## YOUR GOAL
A full, exact copy of the records below is the required answer.

## GIVEN ENTRIES
┌──

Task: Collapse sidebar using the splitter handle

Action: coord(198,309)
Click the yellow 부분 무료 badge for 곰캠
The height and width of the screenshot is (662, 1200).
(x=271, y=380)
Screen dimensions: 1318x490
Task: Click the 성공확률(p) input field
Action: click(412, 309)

└──

## OUTPUT BELOW
Task: Collapse sidebar using the splitter handle

Action: coord(198,309)
Click the yellow 부분 무료 badge for 곰캠
The height and width of the screenshot is (662, 1200).
(x=271, y=380)
Screen dimensions: 1318x490
Task: Click the 성공확률(p) input field
Action: click(412, 309)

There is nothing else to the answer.